--- What the exercise asks ---
Look through the data for the string "Salud". Copy every line where it is found.

(Collected data)
· · · · · · ·
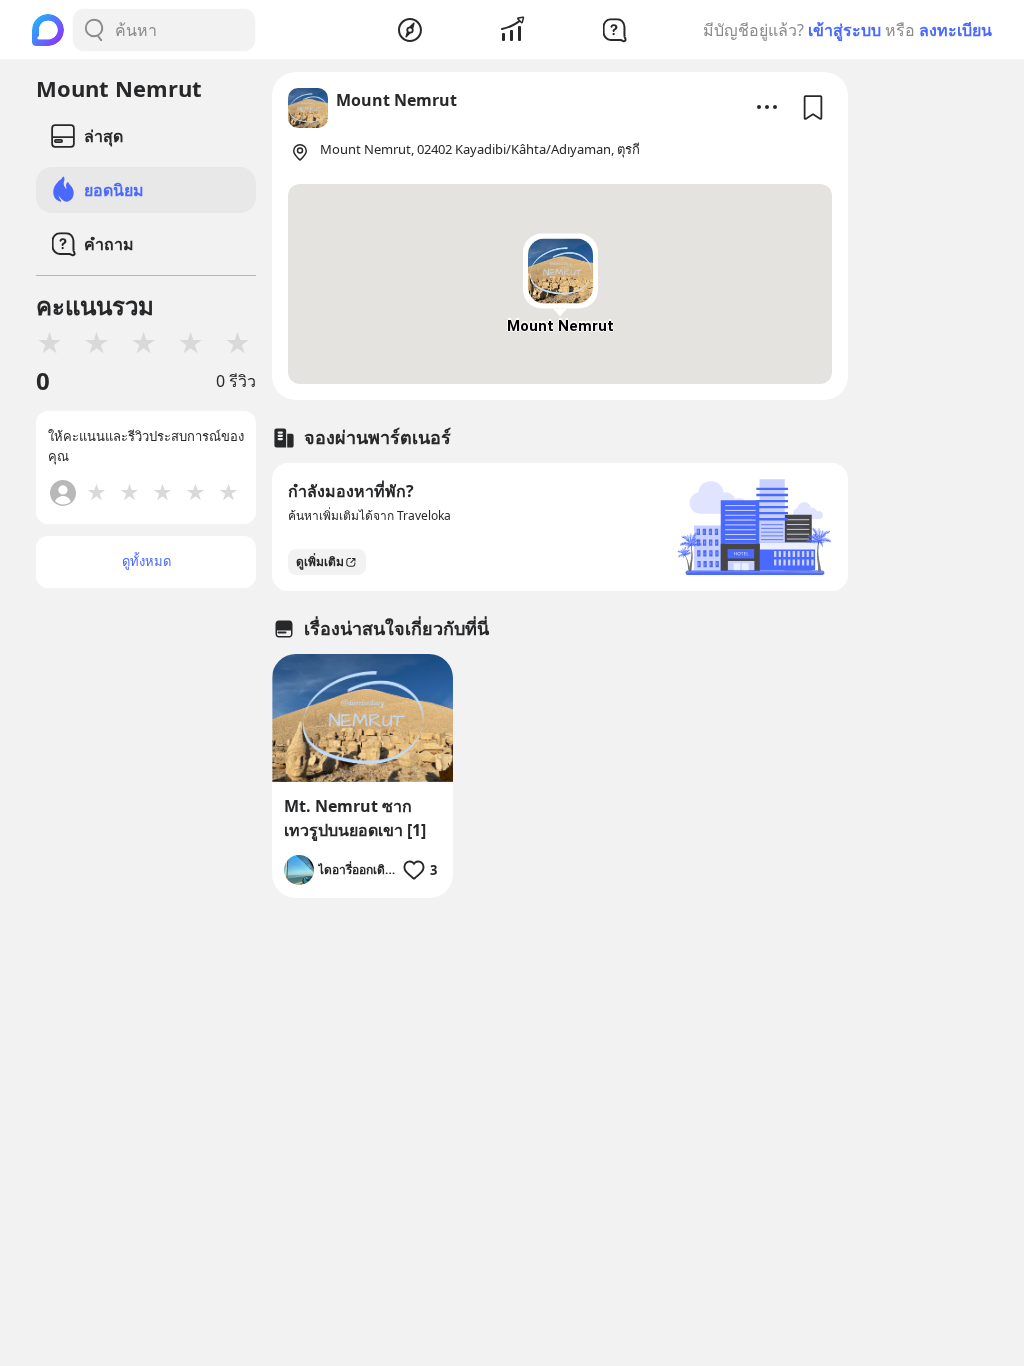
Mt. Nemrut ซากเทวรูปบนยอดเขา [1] (355, 818)
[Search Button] (94, 30)
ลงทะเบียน (955, 30)
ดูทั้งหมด (146, 561)
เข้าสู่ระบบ (844, 30)
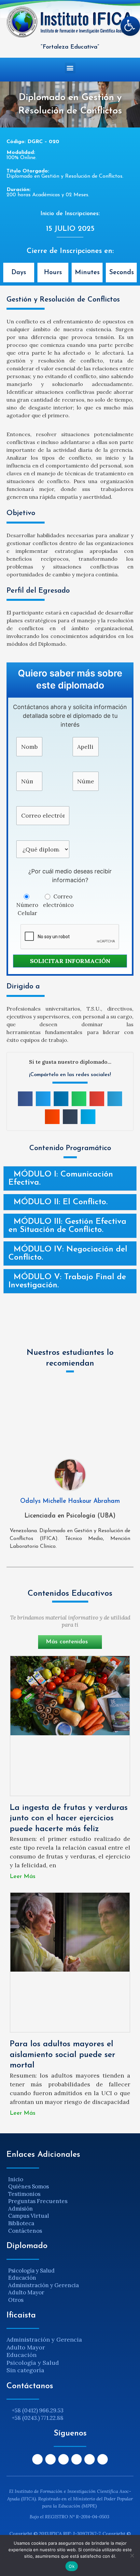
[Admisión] (70, 2209)
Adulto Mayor (26, 2347)
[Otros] (70, 2300)
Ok (72, 2566)
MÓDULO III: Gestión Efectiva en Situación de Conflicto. (67, 1226)
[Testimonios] (70, 2194)
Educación (21, 2355)
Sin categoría (25, 2370)
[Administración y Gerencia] (70, 2285)
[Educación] (70, 2278)
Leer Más (22, 1877)
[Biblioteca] (70, 2223)
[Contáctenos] (70, 2231)
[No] (132, 2555)
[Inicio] (70, 2179)
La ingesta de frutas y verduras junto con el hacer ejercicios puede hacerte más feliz (69, 1818)
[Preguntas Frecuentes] (70, 2201)
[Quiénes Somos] (70, 2186)
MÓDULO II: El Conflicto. (60, 1202)
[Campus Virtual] (70, 2216)
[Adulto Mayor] (70, 2292)
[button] (70, 68)
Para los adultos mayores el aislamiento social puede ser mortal (62, 2054)
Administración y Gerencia (44, 2339)
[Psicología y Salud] (70, 2270)
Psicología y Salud (33, 2362)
· · · · · · ·
--- Task result ---
[Psicología y Salud] (70, 2270)
Psicología y Salud (33, 2362)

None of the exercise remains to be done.